‘Peeples’ predictable but entertaining, thanks to good cast
BY BILL ZWECKER SUN-TIMES COLUMNIST May 9, 2013 10:22AM
From left to right: Virgil Peeples (David Alan Grier), Grace Peeples (Kerry Washington), Simon Peeples (Tyler Williams), Gloria Peeples (Kali Hawk) and Meg (Kimrie Lewis-Davis) in PEEPLES. Photo credit: Nicole Rivelli
Wade Craig Robinson
Grace Kerry Washington
Virgil David Alan Grier
Daphne S. Epatha Merkerson
Nana Diahann Carroll
Grandpa Melvin Van Peebles
Gloria Kali Hawk
Lionsgate presents a film written and directed by Tina Gordon Chism. Running time: 95 minutes. Rated
PG-13 (for sexual content, drug material and language). Opening Friday at local theaters.
Updated: June 11, 2013 6:03AM
No matter one’s background, race, ethnicity or religion, people often face that age-old dilemma: meeting the prospective in-laws.
It’s not just the meeting that is key; it goes far beyond that. The universal fear: Will I pass muster?
For many brides and grooms — or even new boyfriends and girlfriends — the question becomes: Is he (or she) good enough for my son (or daughter)?
As so many of us have learned in our own lives, that answer frequently is: “Of course not!”
While we all know many parents who are thrilled to see their children find soul mates, I’ll bet that if you scratch the surface of even those folks, you’ll still detect at least a touch of skepticism.
That’s the underlying premise of “Peeples,” the feature film debut of director Tina Gordon Chism, a protégé of Tyler Perry (who produced the movie). She’s best known for writing the screenplay for “Drumline.”
Chicago native Craig Robinson stars as Wade Walker, a happy-go-lucky children’s entertainer who has lived in Manhattan with high-power United Nations attorney Grace Peeples (Kerry Washington) for the past year but has yet to be introduced to her family.
When Wade is not invited to join Grace for a special weekend at her parents’ Sag Harbor home in the tony Hamptons on Long Island, the frustrated fellow decides to surprise her by crashing the festivities and then finally asking her to marry him.
What follows is a series of predictable mishaps, awkward moments and the revelation of numerous secrets involving Grace’s family, including her father, the very pompous Judge Virgil Peeples (David Alan Grier); mother Daphne (S. Epatha Merkerson), and siblings Gloria and Simon (played by Kali Hawk and Tyler James Williams).
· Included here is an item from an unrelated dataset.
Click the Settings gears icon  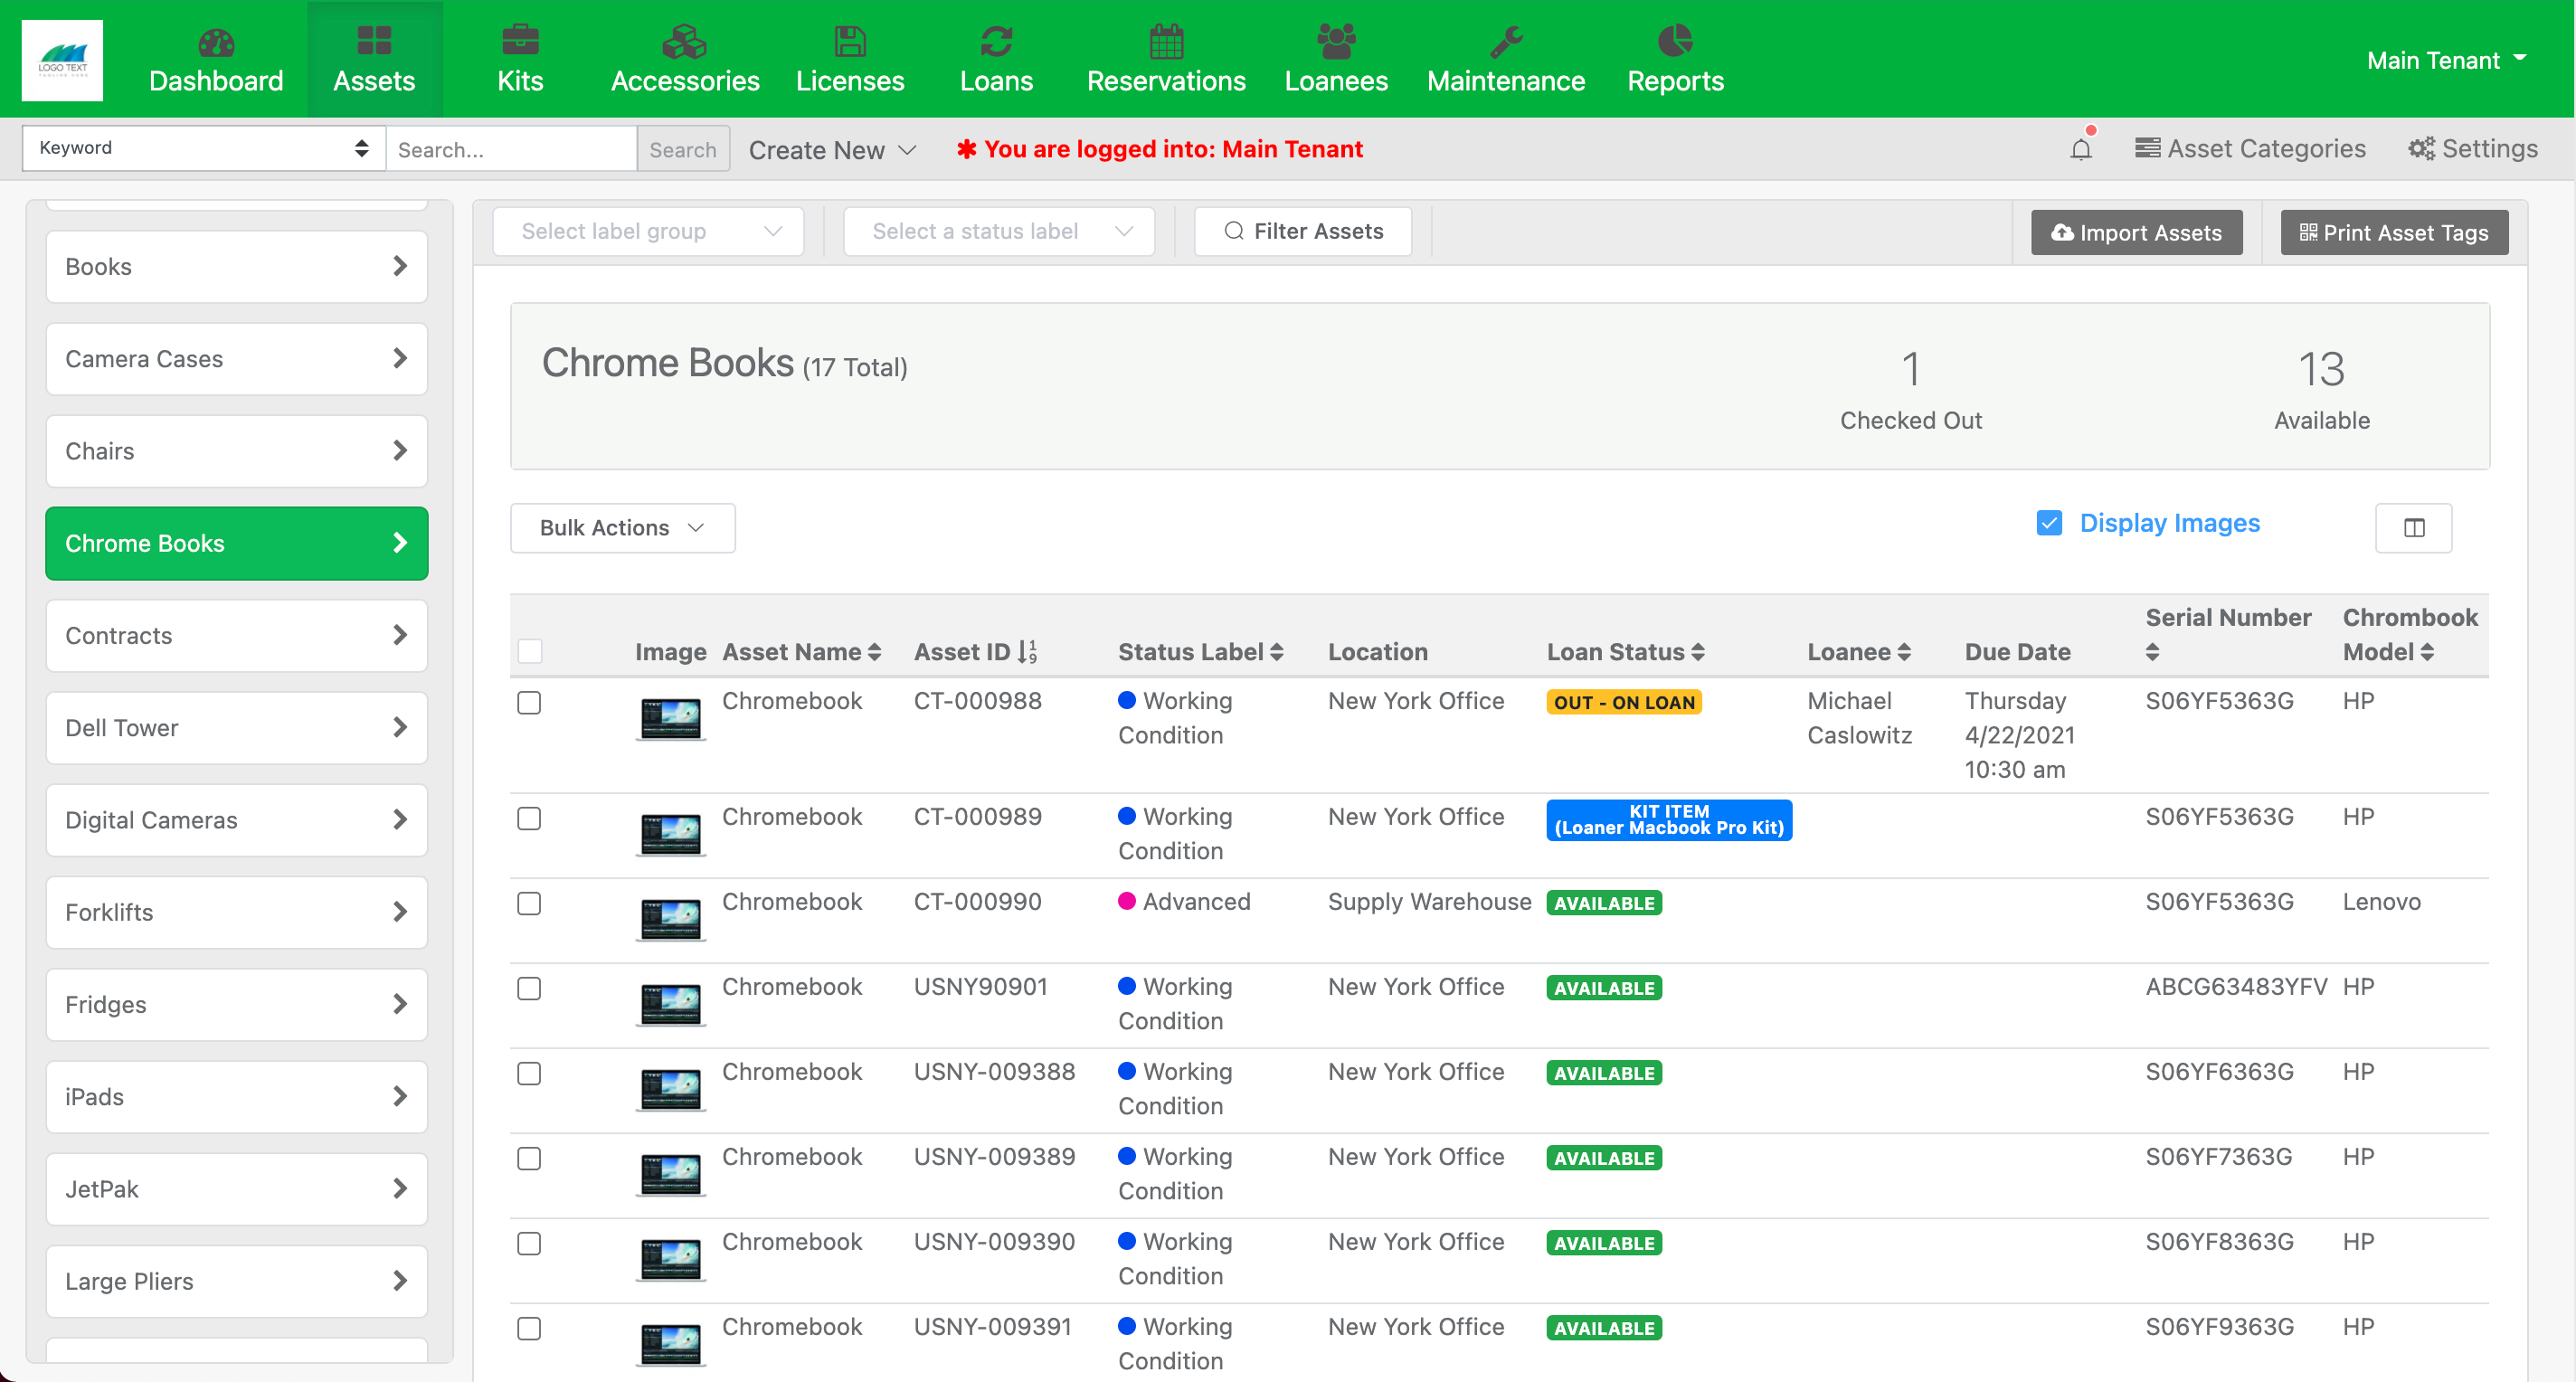(x=2421, y=149)
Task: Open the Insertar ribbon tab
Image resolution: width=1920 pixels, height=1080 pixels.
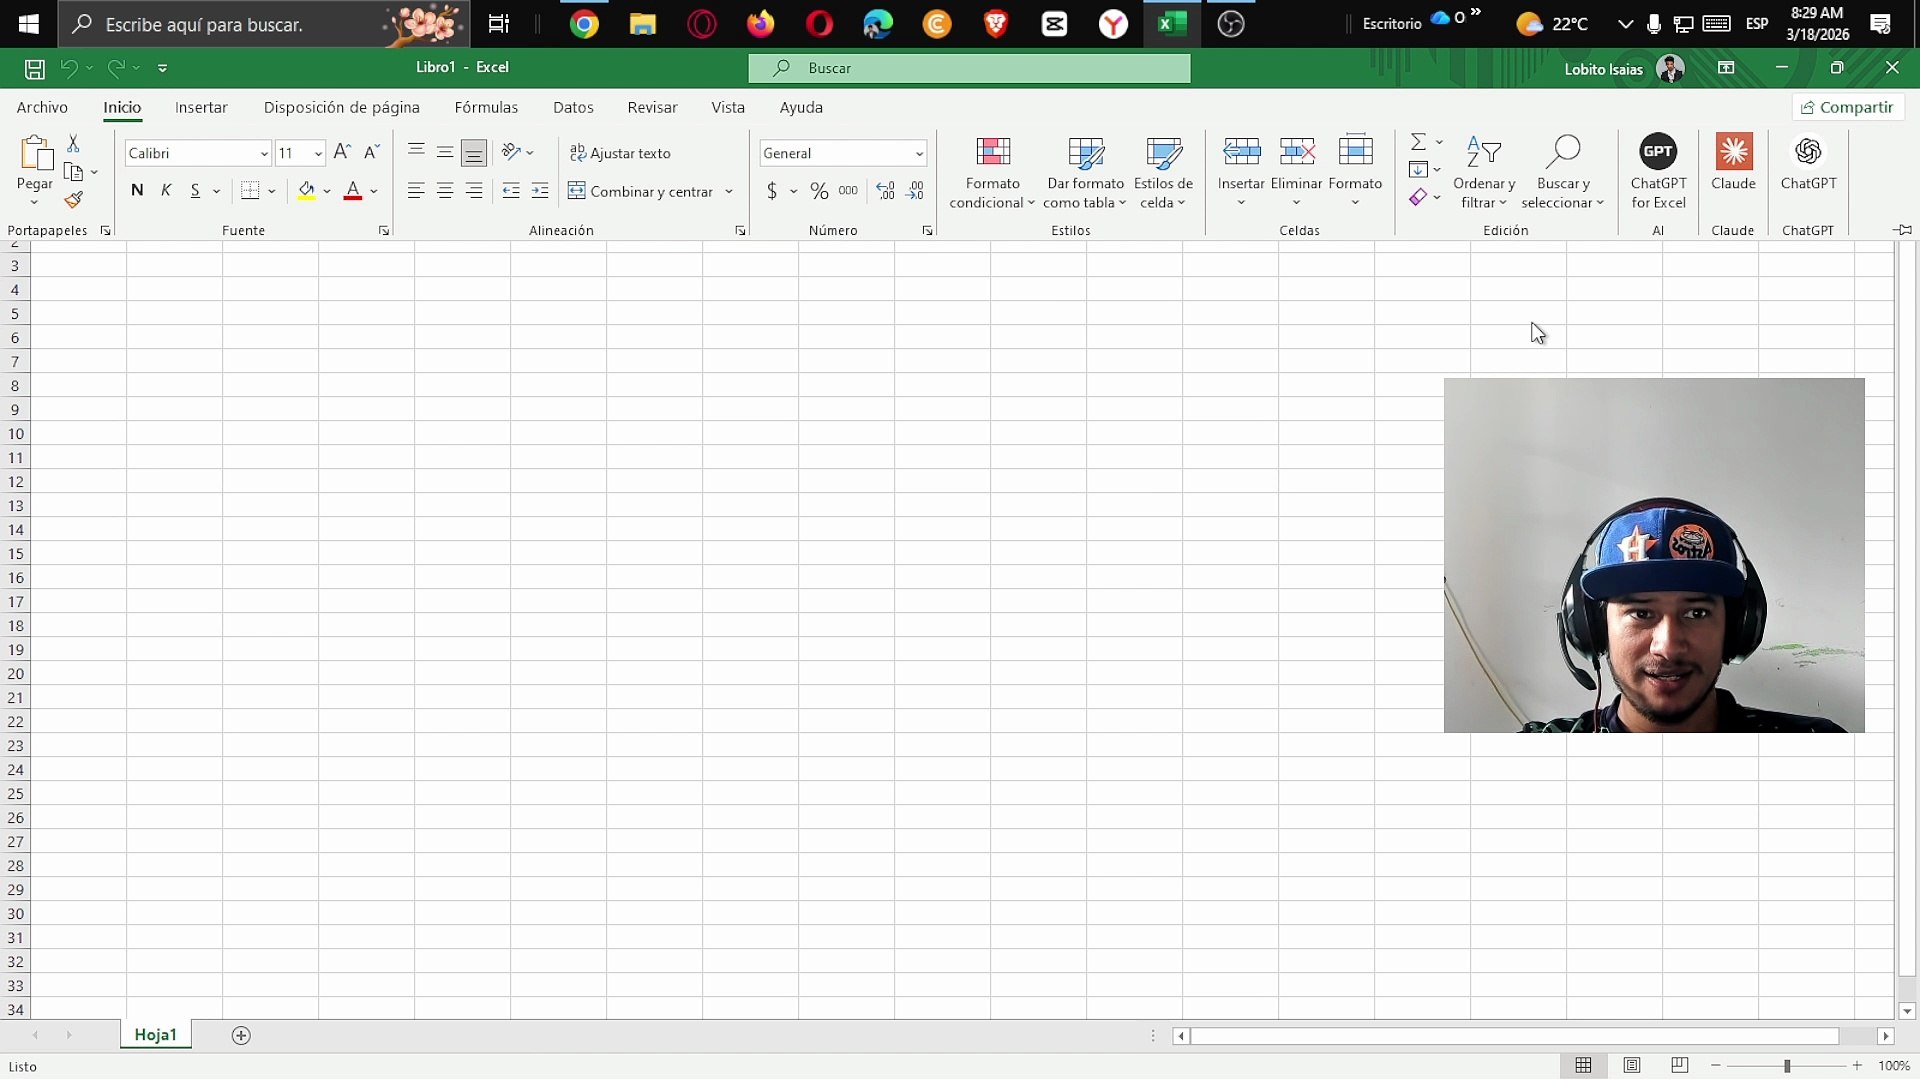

Rounding out the group of key cast members is Kimrie Lewis-Davis as CNN reporter Gloria’s camerawoman, who we quickly learn is far more than just Gloria’s professional associate.
While “Peeples” follows a very predictable course as a romantic comedy and does not break any ground in that genre of filmmaking, this movie is more engaging than you might expect. That’s due to the ensemble of actors who give spot-on performances that actually enrich the fairly pedestrian screenplay, also written by director Chism. Those performances includes the smaller roles of Grace’s grandparents, played by veteran stars Melvin Van Peebles and Diahann Carroll.
While “Peeples” virtually offers an all-African-American cast, race is never once brought up as an issue of any kind. This is all about a successful family of overt over-achievers (motivated with a heavy hand by Grier’s patriarch character) who have serious doubts of whether a newcomer will make the grade and could be accepted into the Peeples family as one of them.
In short, it’s about class distinctions: An upper-class family family is presented with a working-class guy, struggling to make the grade, not because he cares a wit about which is the right fork to use but because he desperately wants to prove himself worthy of the girl he wants to marry.
It’s a struggle that so many couples have faced since the very beginning of civilization, ever since human beings began dividing themselves into a class system.